━━━━━ PROVIDED DATA ━━━━━
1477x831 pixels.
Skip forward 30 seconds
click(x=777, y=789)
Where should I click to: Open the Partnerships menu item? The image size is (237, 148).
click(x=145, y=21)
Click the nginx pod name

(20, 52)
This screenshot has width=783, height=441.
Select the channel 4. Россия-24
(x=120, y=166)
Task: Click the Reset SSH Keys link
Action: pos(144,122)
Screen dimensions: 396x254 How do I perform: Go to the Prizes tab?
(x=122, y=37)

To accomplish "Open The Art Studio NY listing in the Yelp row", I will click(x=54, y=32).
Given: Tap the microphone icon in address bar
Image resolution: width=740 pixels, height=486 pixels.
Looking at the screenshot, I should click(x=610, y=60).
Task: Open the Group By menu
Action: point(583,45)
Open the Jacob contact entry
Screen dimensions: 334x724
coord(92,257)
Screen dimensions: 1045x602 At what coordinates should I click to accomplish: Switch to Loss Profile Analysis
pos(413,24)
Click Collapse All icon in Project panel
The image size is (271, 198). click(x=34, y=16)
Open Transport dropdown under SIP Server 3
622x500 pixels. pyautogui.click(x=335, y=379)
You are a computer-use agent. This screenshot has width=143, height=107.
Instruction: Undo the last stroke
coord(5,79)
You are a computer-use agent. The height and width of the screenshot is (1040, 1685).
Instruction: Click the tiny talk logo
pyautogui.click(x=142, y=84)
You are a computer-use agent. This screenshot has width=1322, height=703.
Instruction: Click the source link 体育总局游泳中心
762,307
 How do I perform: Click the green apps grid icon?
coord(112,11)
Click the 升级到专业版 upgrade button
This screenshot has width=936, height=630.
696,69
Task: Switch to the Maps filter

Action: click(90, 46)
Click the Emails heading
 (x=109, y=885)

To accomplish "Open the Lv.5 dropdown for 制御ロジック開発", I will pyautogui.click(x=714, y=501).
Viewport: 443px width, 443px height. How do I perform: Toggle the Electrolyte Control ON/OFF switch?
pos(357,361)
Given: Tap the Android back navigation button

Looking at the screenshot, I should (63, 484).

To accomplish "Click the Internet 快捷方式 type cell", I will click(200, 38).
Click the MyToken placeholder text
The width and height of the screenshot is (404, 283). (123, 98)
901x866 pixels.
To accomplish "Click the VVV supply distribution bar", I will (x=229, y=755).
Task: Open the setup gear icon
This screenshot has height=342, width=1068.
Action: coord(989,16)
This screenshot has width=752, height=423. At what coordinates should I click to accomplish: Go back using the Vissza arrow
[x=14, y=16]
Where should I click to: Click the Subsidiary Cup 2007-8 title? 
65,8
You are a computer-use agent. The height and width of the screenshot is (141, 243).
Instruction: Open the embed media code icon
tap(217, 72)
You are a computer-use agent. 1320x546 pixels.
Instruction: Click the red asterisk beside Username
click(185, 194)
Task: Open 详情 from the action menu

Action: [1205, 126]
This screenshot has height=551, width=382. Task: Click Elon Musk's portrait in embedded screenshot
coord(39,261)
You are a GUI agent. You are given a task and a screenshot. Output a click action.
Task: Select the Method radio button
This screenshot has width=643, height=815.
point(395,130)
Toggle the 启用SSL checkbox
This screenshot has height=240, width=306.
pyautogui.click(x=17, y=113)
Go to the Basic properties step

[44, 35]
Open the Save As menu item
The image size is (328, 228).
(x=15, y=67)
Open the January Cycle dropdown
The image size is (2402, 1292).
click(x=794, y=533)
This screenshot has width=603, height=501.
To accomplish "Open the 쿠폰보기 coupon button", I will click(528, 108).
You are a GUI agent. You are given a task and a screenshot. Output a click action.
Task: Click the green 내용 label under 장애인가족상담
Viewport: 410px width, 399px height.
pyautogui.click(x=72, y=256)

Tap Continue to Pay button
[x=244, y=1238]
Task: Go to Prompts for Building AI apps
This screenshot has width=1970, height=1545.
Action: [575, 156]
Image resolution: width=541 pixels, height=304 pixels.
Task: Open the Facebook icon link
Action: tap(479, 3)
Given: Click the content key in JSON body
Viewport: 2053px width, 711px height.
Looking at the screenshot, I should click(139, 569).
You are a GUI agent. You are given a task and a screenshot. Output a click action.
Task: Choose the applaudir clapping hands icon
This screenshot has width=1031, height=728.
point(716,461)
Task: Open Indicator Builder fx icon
━━━━━
- _EXERCISE DETAILS_: Format every line of the dataset items above as a numbered list, and leave out the blank lines.

- _ANSWER TO THIS EXERCISE_:
1. 1477x831 pixels.
2. Skip forward 30 seconds
3. click(x=777, y=789)
4. Where should I click to: Open the Partnerships menu item? The image size is (237, 148).
5. click(x=145, y=21)
6. Click the nginx pod name
7. (20, 52)
8. This screenshot has width=783, height=441.
9. Select the channel 4. Россия-24
10. (x=120, y=166)
11. Task: Click the Reset SSH Keys link
12. Action: pos(144,122)
13. Screen dimensions: 396x254 How do I perform: Go to the Prizes tab?
14. (x=122, y=37)
15. To accomplish "Open The Art Studio NY listing in the Yelp row", I will click(x=54, y=32).
16. Given: Tap the microphone icon in address bar
17. Image resolution: width=740 pixels, height=486 pixels.
18. Looking at the screenshot, I should click(x=610, y=60).
19. Task: Open the Group By menu
20. Action: point(583,45)
21. Open the Jacob contact entry
22. Screen dimensions: 334x724
23. coord(92,257)
24. Screen dimensions: 1045x602 At what coordinates should I click to accomplish: Switch to Loss Profile Analysis
25. pos(413,24)
26. Click Collapse All icon in Project panel
27. The image size is (271, 198). click(x=34, y=16)
28. Open Transport dropdown under SIP Server 3
29. 622x500 pixels. pyautogui.click(x=335, y=379)
30. You are a computer-use agent. This screenshot has width=143, height=107.
31. Instruction: Undo the last stroke
32. coord(5,79)
33. You are a computer-use agent. The height and width of the screenshot is (1040, 1685).
34. Instruction: Click the tiny talk logo
35. pyautogui.click(x=142, y=84)
36. You are a computer-use agent. This screenshot has width=1322, height=703.
37. Instruction: Click the source link 体育总局游泳中心
38. 762,307
39.  How do I perform: Click the green apps grid icon?
40. coord(112,11)
41. Click the 升级到专业版 upgrade button
42. This screenshot has width=936, height=630.
43. 696,69
44. Task: Switch to the Maps filter
45. Action: click(90, 46)
46. Click the Emails heading
47.  (x=109, y=885)
48. To accomplish "Open the Lv.5 dropdown for 制御ロジック開発", I will pyautogui.click(x=714, y=501).
49. Viewport: 443px width, 443px height. How do I perform: Toggle the Electrolyte Control ON/OFF switch?
50. pos(357,361)
51. Given: Tap the Android back navigation button
52. Looking at the screenshot, I should (63, 484).
53. To accomplish "Click the Internet 快捷方式 type cell", I will click(200, 38).
54. Click the MyToken placeholder text
55. The width and height of the screenshot is (404, 283). (123, 98)
56. 901x866 pixels.
57. To accomplish "Click the VVV supply distribution bar", I will (x=229, y=755).
58. Task: Open the setup gear icon
59. This screenshot has height=342, width=1068.
60. Action: coord(989,16)
61. This screenshot has width=752, height=423. At what coordinates should I click to accomplish: Go back using the Vissza arrow
62. [x=14, y=16]
63. Where should I click to: Click the Subsidiary Cup 2007-8 title? 
64. 65,8
65. You are a computer-use agent. The height and width of the screenshot is (141, 243).
66. Instruction: Open the embed media code icon
67. tap(217, 72)
68. You are a computer-use agent. 1320x546 pixels.
69. Instruction: Click the red asterisk beside Username
70. click(185, 194)
71. Task: Open 详情 from the action menu
72. Action: [1205, 126]
73. This screenshot has height=551, width=382. Task: Click Elon Musk's portrait in embedded screenshot
74. coord(39,261)
75. You are a GUI agent. You are given a task and a screenshot. Output a click action.
76. Task: Select the Method radio button
77. This screenshot has width=643, height=815.
78. point(395,130)
79. Toggle the 启用SSL checkbox
80. This screenshot has height=240, width=306.
81. pyautogui.click(x=17, y=113)
82. Go to the Basic properties step
83. [44, 35]
84. Open the Save As menu item
85. The image size is (328, 228).
86. (x=15, y=67)
87. Open the January Cycle dropdown
88. The image size is (2402, 1292).
89. click(x=794, y=533)
90. This screenshot has width=603, height=501.
91. To accomplish "Open the 쿠폰보기 coupon button", I will click(528, 108).
92. You are a GUI agent. You are given a task and a screenshot. Output a click action.
93. Task: Click the green 내용 label under 장애인가족상담
94. Viewport: 410px width, 399px height.
95. pyautogui.click(x=72, y=256)
96. Tap Continue to Pay button
97. [x=244, y=1238]
98. Task: Go to Prompts for Building AI apps
99. This screenshot has width=1970, height=1545.
100. Action: [575, 156]
101. Image resolution: width=541 pixels, height=304 pixels.
102. Task: Open the Facebook icon link
103. Action: tap(479, 3)
104. Given: Click the content key in JSON body
105. Viewport: 2053px width, 711px height.
106. Looking at the screenshot, I should click(139, 569).
107. You are a GUI agent. You are given a task and a screenshot. Output a click action.
108. Task: Choose the applaudir clapping hands icon
109. This screenshot has width=1031, height=728.
110. point(716,461)
111. Task: Open Indicator Builder fx icon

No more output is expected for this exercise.